Book bible = new Book("The Holy Bible", 70000);
Book bobsRules = new Book("Robert's Rules of Order", 538);

That lines calls the constructor, and "The Holy Bible" gets put in bible.bookTitle and 70,000 gets put into bible.inStock. Likewise for Robert's Rules of Order. Only those are presumably private properties. I'm assuming you're providing getters, so that's what's used outside of the Book class to access those properties.

As you write the Book constructor, getters, setters, etc., you have no idea what identifiers are going to be used for the various books. And the authors of the Java language specification don't expect you to. Hence the reserved keyword this, which at runtime might refer to bible or to bobsRules or to books we don't even know about.

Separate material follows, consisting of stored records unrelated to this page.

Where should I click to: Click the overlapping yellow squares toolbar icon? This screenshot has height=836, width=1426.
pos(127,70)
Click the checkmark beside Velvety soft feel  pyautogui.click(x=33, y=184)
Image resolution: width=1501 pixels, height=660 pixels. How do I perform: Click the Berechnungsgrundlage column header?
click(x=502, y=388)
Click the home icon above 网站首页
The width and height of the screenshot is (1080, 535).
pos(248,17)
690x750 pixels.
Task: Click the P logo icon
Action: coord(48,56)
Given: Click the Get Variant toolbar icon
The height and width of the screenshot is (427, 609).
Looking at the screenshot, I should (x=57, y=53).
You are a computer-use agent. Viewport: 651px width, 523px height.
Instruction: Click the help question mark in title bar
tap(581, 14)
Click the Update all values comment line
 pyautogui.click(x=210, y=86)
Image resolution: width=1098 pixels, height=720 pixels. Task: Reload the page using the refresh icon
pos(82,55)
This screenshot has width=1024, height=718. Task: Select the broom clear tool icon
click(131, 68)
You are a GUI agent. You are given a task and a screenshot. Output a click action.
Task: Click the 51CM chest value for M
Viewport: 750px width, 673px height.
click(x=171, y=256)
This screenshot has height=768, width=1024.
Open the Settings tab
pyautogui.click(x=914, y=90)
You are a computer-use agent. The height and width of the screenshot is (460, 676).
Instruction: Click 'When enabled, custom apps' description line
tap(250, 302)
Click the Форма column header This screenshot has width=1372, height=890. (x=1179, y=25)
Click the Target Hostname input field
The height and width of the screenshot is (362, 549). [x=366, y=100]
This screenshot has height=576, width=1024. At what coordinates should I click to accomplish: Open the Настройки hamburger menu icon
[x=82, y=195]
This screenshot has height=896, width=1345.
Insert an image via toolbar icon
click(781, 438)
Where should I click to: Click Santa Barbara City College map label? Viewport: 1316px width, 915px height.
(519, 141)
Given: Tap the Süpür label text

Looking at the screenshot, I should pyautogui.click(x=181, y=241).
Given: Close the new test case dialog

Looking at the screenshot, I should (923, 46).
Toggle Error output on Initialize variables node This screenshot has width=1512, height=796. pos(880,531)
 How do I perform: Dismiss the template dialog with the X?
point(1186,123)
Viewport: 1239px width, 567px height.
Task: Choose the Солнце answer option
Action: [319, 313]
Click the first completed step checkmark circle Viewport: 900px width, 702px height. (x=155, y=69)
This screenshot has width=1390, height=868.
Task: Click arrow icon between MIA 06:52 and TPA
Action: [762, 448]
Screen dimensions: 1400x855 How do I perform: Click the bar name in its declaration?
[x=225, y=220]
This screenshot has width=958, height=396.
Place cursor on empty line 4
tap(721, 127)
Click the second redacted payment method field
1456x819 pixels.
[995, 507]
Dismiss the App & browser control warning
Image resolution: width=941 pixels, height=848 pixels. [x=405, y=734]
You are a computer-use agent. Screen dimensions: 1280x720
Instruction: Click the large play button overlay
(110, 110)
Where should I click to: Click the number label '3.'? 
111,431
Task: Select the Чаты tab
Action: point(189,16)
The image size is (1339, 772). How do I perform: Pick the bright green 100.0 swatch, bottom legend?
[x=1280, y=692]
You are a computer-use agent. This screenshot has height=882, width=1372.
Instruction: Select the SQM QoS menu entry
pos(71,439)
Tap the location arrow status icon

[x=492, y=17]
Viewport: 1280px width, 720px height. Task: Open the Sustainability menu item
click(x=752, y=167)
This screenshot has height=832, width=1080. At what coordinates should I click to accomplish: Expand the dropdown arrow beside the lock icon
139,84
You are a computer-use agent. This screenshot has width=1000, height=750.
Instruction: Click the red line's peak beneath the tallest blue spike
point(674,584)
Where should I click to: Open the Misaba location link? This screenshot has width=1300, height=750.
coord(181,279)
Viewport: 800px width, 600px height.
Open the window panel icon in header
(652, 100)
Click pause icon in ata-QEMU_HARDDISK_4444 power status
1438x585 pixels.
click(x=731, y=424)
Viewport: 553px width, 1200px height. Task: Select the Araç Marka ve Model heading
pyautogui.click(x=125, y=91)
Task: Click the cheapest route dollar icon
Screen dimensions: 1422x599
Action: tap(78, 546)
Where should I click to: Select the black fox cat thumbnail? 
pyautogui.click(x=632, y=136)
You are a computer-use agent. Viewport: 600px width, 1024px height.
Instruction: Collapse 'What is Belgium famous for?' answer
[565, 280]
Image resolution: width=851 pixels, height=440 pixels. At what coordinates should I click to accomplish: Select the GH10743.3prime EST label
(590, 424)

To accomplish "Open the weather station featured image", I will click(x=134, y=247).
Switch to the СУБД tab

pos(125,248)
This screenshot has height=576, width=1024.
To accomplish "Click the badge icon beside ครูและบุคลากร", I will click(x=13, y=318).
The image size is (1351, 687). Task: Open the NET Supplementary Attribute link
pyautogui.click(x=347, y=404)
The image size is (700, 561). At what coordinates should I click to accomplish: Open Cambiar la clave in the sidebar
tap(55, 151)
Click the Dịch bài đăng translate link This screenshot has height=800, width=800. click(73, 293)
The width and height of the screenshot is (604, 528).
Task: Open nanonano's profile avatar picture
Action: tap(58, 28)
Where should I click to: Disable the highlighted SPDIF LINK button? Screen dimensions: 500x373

Outside of the Book class, you use the instance identifiers. For example:

bible.bookSales(616);
bobsRules.bookSales(197);

In what I've written, customer is undefined. How is customer defined in your project? Maybe bookSales() should take a Customer customer parameter...

Regardless, bookSales() doesn't have to call this.getTitle(), it can access this.bookTitle directly. The performance improvement is practically trivial, however.

Part of the confusion might be because "this." is not strictly required. If you indeed have inStock as a property of Book, then you can address it just the same as "this.inStock" as just "inStock".

Do pay attention to your IDE's syntax highlighting (IntelliJ with light color scheme tends to be more readable than InteillJ with the dark color scheme, in my opinion).

I see other problems in what you've posted, but those don't directly pertain to your question, so I won't address them.